§ **Source passage**:

=-=-=


  • Rathica Palavar

    Dubai 06/11/2014 07:32:46 AM

    Hi, The article: A Broken Promise written by Varsha Ramakrishnan, MBBS, MPH ’13, was really amazing! To see someone who is young and developing in her career as a Doctor, who can still take time out to research the horror that these ladies face on a daily basis is extremely commendable. It shows that she chose to be a doctor out of passion for caring about the wellbeing of people, not just as a job or to fix what is broke.

    She did not take the task about spreading awareness about this issue lightly: she did extensive research into the issue and spoke to people from all aspects of this issue.

    The mindset of people about treating women as a commodity has got to change. What is so disappointing is knowing that women are ill-treating women. Mother-in-laws abusing their daughter-in-laws??? How could you not understand that if you are abusing another women, another person’s daughter, what’s stopping your daughter’s mother-in-law from abusing your daughter? It’s a vicious cycle that women need to open their eyes too. Stop seeing women in isolation! We are a collective!

    What women further fail to understand is that: if their sons cannot respect their wives and treat them with love, with respect or as a partner, can they respect and love their mothers? A woman is a woman despite her role.

    Men should also learn that a woman is not different if she is in the role of a wife. She should be more valued as the husband chose her as his partner. He made a promise to care for her and honour her; not just to her but to her family. He is not worthy of carrying the title of “man” let alone “husband” if he cannot stand by the basic promise that is the foundation of marriage: TRUST! Trust that he would value her as HE chose her! Trust that he would value her as she thought HE was worthy of that trust! Trust that he would care for her! Trust that he would honour her!

    If a man’s mother does not share the pride in upholding this TRUST, then shame on her that she did not inculcate the values of a true husband into her son despite wanting him to take on the role of husband. Shame on her that she did not value the honour of “womanhood” that she would torture another woman who she saw not as a woman but as a commodity – so easily dispensable. Did she stop to think or ask whether she was dispensable too, because she too was a woman – a wife? And shame on her that she did not raise her son to be strong and able to support himself – that he needed to stand on the shoulders of his bride’s father for support in life; and yet he still tramped on those shoulders by abusing the daughter.

=-=-=

§ **The data**:
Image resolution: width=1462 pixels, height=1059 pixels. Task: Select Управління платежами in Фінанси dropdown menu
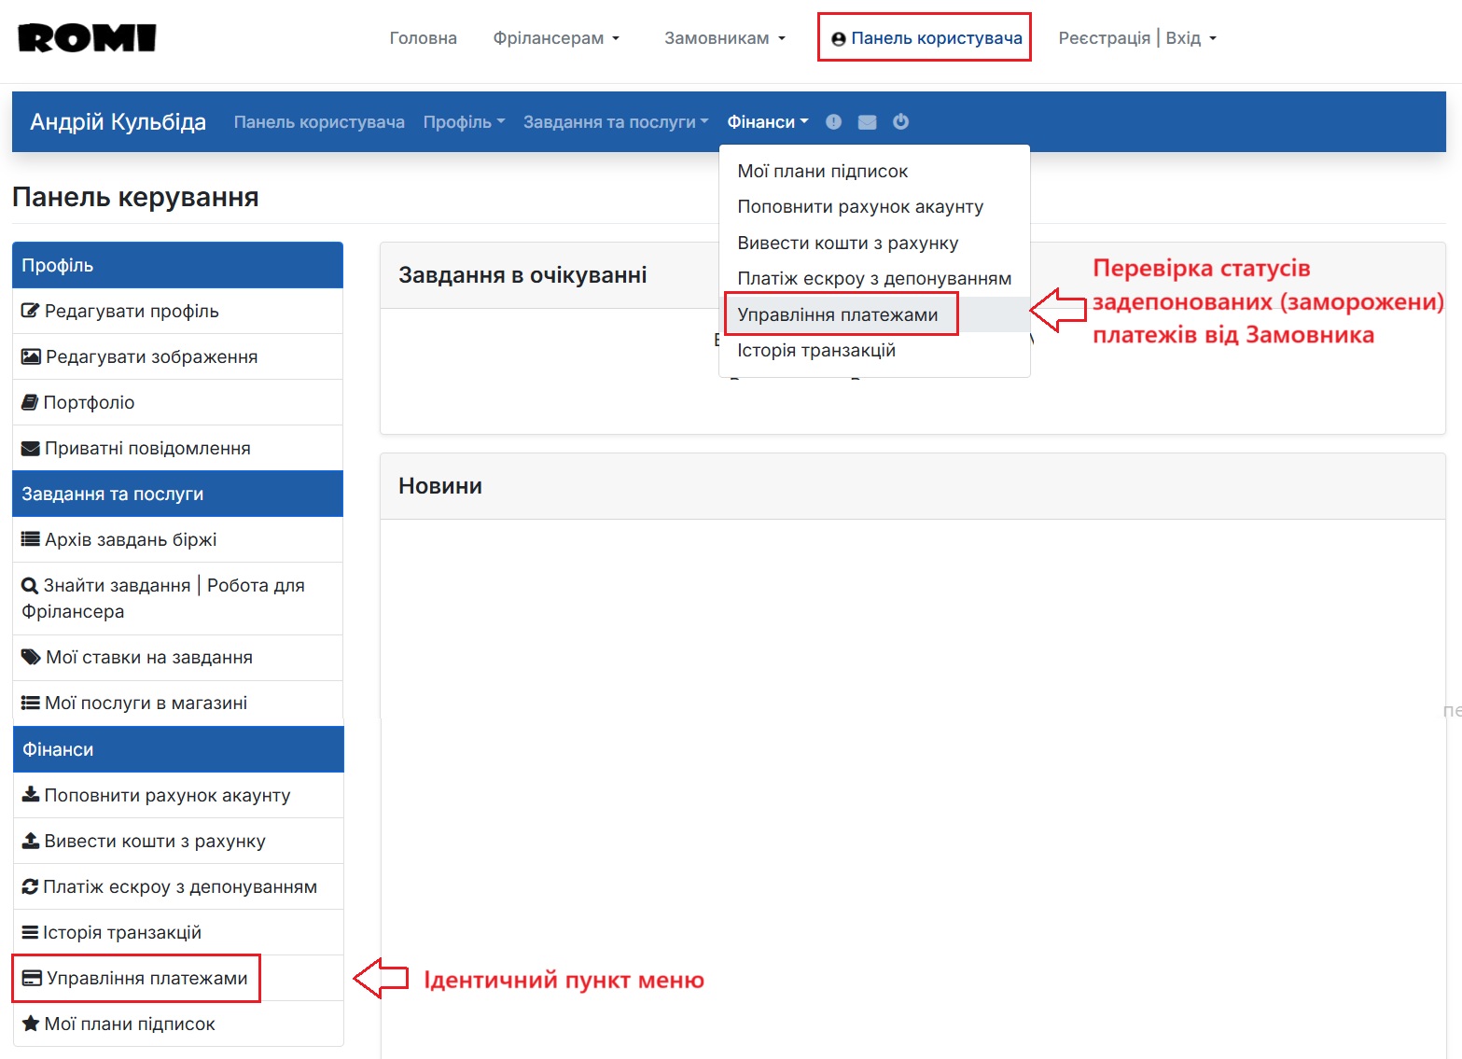[837, 315]
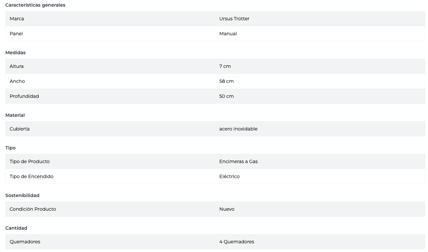Click the Cubierta row label
Screen dimensions: 428x252
[x=20, y=129]
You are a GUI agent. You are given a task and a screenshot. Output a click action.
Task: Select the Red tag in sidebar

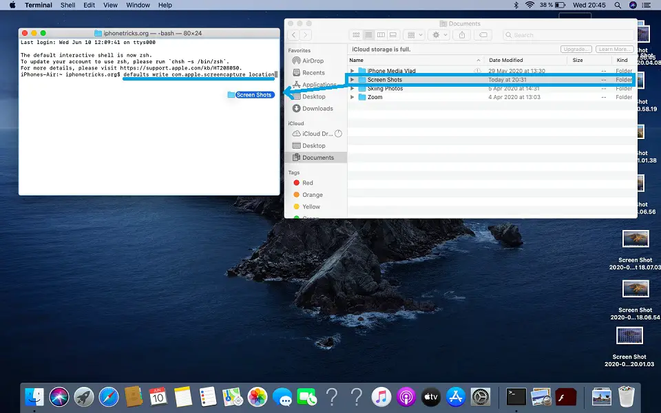(307, 183)
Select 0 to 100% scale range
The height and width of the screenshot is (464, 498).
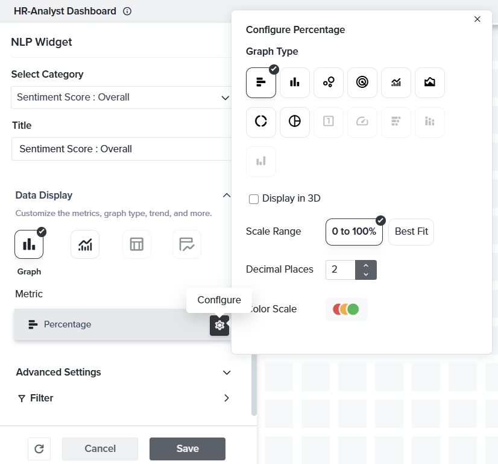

=-=-=

§ **What is being asked**: From the reader comment, return the wording between "She did not take" and "of this issue.", inclusive, copied word for word.

§ **The answer**:
She did not take the task about spreading awareness about this issue lightly: she did extensive research into the issue and spoke to people from all aspects of this issue.